Red Pepper & Onion Strata with Roasted Brussels Sprouts

Roasted red peppers, onion, and warm Naan are baked into a savory egg strata and served with crispy Brussels sprouts. It’s a hearty, veggie-packed dish with warm, comforting flavors. Recipe by Sunbasket.

INGREDIENTS

  • 2 Atoria's Family Bakery Traditional Naans, torn into pieces
  • 1 lb Brussels sprouts, halved
  • 1–2 cloves garlic, minced
  • 6 oz roasted red peppers, sliced
  • 1 red onion, chopped
  • 4–5 sprigs fresh cilantro, chopped
  • 4 eggs
  • 1½ tbsp diced mild green chiles
  • ½ cup coconut milk
  • 1 tbsp olive oil
  • 1 tsp paprika
  • ½ tsp turmeric
  • Salt and pepper

INSTRUCTIONS

  1. Preheat the oven to 400°F. Toss the Brussels sprouts and garlic with olive oil, salt, and pepper and spread on a baking sheet.
  2. In a bowl, whisk the eggs and coconut milk.

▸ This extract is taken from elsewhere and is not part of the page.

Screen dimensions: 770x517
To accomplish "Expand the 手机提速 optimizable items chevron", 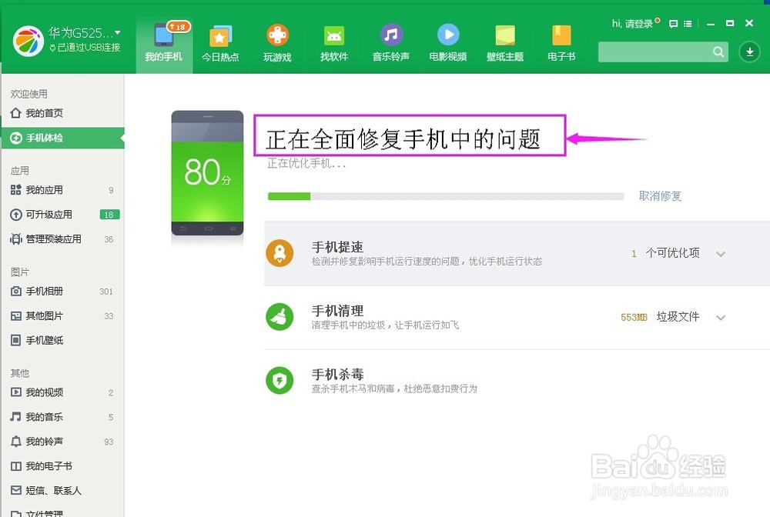I will click(721, 252).
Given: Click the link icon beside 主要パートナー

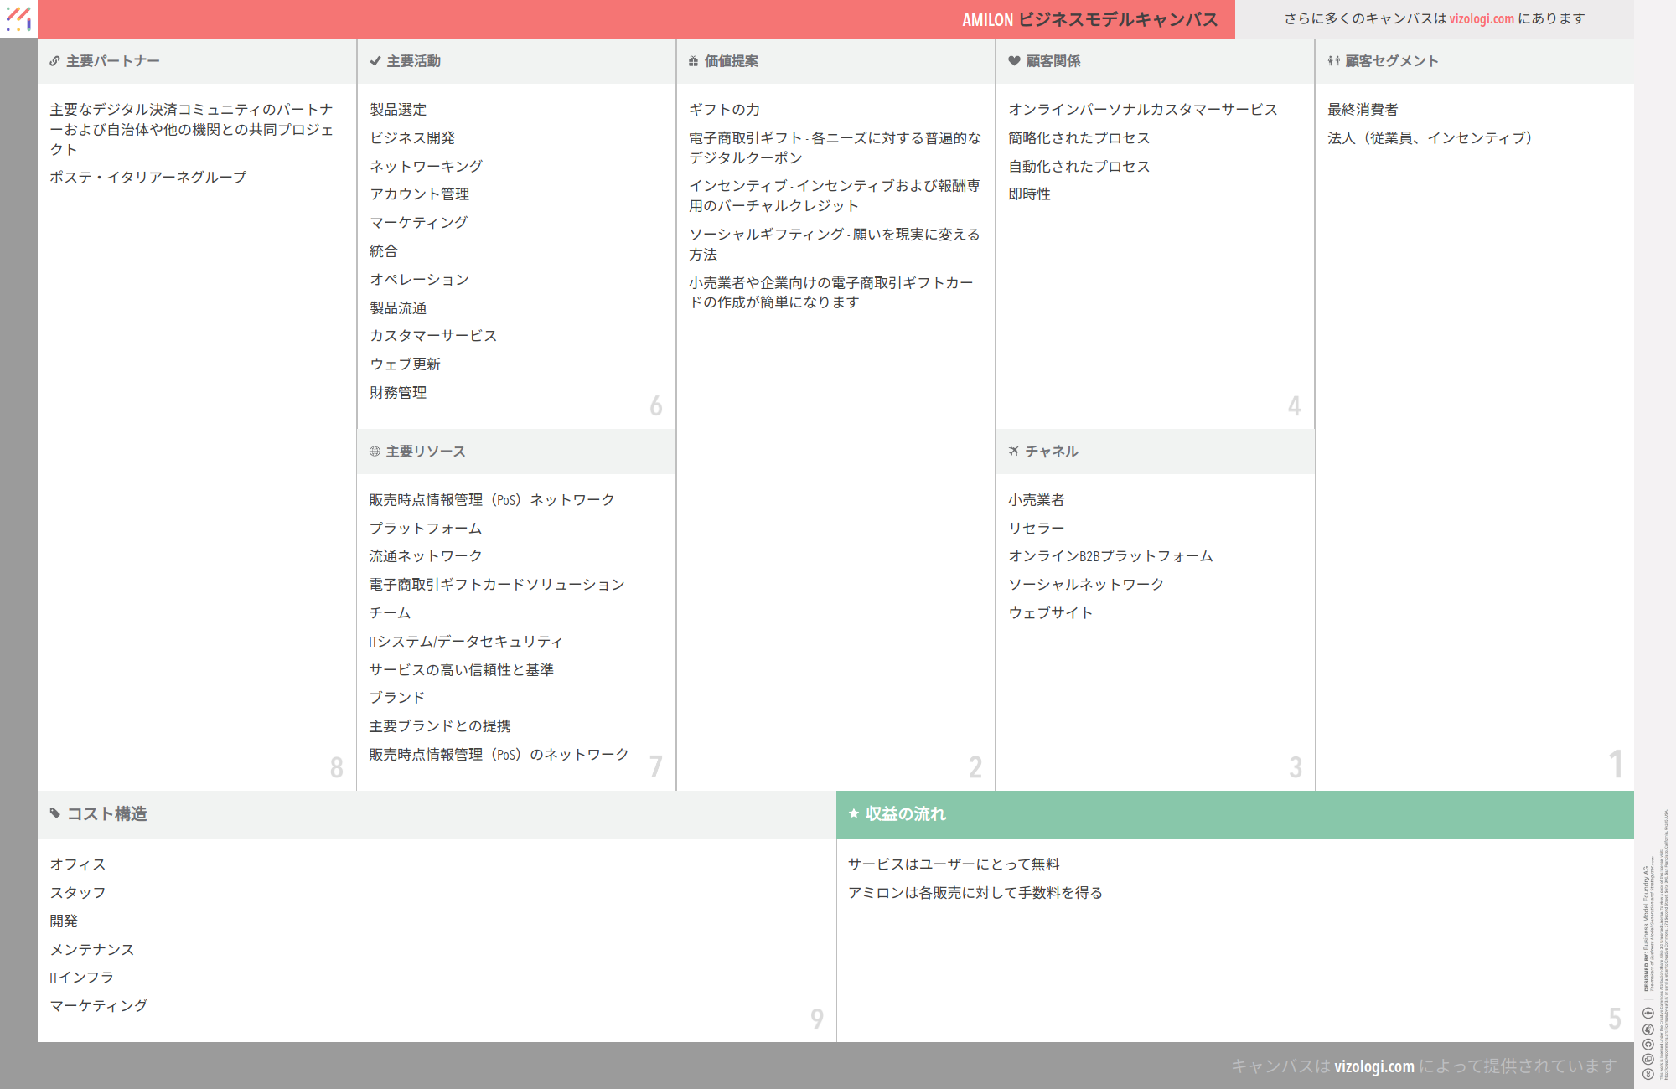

Stir in the torn Naan pieces, roasted red peppers, chopped onion, cilantro, green chiles, paprika, turmeric, and a pinch of salt.
  3. Transfer the mixture to a baking dish.
  4. Bake the strata and Brussels sprouts for about 20–25 minutes, until the strata is set and the Brussels sprouts are tender. Serve warm.